The League governed with the anti-establishment 5-Star Movement for 14 months before Salvini pulled down the coalition last month in an attempt to trigger early elections and cash in on his surging popularity.

However, in a shock move, 5-Star hooked up with its former arch enemy, the pro-European Democratic Party (PD), to create a new administration and leave Salvini languishing in opposition.

“We will challenge those traitors who are closed away in their offices,” Salvini told thousands of flag-waving supporters in Pontida, a small town in the northern region of Lombardy which is considered the spiritual home of the League.

“In the coming months, there will be a government of the people,” he said, promising to force referendums to undo planned legislation, including a likely change in the electoral law that might make it harder for the League to take power in future.

“We have had enough of stitch-ups and betrayals,” Salvini said, also promising a referendum if the coalition sought to overturn a law he introduced last month that blocked Italy’s ports to migrant rescue ships.

Referendum have to be held in Italy if at least 500,000 voters petition for one.

“If they touch our security decree, then we won’t raise 500,000 signatures, but rather five million to defend the sacred borders of our nation,” said Salvini.

In a sign the new government would adopt a softer stance on immigration, a French charity ship was allowed to enter the port of Lampedusa on Saturday to disembark some 82 Africans it had saved off the coast of Libya.

“I think immigration is going to be grim in the months ahead.

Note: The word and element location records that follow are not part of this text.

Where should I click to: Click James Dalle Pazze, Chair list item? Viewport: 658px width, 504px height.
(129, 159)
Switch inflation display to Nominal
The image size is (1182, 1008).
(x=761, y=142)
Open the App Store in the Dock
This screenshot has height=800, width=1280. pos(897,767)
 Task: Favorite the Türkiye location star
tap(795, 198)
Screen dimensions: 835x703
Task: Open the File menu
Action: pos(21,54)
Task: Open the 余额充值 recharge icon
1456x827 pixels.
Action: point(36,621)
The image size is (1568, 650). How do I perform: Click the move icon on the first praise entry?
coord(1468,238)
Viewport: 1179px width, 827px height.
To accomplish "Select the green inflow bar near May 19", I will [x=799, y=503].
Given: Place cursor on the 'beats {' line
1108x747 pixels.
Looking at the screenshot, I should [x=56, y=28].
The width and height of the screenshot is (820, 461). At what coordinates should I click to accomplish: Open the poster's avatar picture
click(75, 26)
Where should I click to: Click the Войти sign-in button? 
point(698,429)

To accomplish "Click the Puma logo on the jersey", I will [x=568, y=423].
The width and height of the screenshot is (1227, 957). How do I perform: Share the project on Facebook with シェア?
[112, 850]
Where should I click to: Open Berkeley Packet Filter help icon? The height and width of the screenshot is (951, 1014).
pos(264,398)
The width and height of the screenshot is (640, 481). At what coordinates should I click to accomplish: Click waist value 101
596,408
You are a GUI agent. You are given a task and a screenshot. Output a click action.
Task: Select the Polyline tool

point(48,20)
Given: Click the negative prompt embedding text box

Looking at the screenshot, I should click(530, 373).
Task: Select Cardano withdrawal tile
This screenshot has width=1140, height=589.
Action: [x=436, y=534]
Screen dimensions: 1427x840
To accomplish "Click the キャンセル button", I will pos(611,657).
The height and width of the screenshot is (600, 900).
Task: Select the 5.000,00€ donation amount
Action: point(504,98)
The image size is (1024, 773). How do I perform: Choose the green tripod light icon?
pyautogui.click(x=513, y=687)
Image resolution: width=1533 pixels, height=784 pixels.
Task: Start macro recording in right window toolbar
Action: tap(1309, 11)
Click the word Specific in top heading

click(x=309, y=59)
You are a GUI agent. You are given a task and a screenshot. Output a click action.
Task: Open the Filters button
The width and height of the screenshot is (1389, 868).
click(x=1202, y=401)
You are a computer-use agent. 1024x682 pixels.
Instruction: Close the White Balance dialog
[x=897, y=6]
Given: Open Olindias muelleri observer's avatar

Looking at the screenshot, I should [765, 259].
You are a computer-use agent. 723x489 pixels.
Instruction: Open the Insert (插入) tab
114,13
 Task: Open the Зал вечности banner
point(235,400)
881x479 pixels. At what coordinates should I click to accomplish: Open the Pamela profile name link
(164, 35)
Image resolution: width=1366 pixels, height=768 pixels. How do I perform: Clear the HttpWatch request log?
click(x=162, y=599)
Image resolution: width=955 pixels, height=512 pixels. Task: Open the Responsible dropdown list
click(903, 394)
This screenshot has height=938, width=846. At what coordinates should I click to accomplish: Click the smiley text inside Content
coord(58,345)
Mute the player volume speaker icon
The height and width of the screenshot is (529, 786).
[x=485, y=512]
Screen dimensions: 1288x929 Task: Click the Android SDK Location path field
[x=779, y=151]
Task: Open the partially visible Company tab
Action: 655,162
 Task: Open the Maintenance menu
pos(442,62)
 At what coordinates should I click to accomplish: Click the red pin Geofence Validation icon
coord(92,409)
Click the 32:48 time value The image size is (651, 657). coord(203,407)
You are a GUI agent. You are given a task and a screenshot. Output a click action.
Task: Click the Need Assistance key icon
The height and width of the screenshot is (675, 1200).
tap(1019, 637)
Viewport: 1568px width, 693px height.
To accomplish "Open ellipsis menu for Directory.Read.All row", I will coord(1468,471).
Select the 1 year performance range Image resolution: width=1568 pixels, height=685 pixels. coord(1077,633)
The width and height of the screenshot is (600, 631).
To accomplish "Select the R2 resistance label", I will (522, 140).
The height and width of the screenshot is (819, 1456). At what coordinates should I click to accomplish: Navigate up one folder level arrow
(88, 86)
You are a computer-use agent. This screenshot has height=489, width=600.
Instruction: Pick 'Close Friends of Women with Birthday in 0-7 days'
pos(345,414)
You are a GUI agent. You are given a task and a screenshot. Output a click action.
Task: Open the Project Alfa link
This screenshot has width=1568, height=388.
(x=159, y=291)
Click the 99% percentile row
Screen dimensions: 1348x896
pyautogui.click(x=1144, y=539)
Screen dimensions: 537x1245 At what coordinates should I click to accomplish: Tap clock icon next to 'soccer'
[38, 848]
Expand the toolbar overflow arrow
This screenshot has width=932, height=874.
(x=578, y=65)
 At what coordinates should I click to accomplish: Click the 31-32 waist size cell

It is going to get bad,” said Salvini, whose anti-migrant drive has helped the League more than double its support since national elections in 2018, making it Italy’s biggest party.

At last year’s rally in Pontida, an ebullient Salvini predicted the League would rule for the next 30 years. In the end it barely survived a year, but rather than accept that he had made a political miscalculation, the League leader suggested he had fallen foul of an EU plot.

“The Italian people won’t be slaves to anyone,” he said.

The League said some 250 coaches had brought more than 80,000 supporters to Pontida and there was no word of criticism over Salvini’s decision to walk out of government and let the PD back into power.

“Whatever Salvini does is right,” said Alex Sirani, a League supporter from nearby Brescia.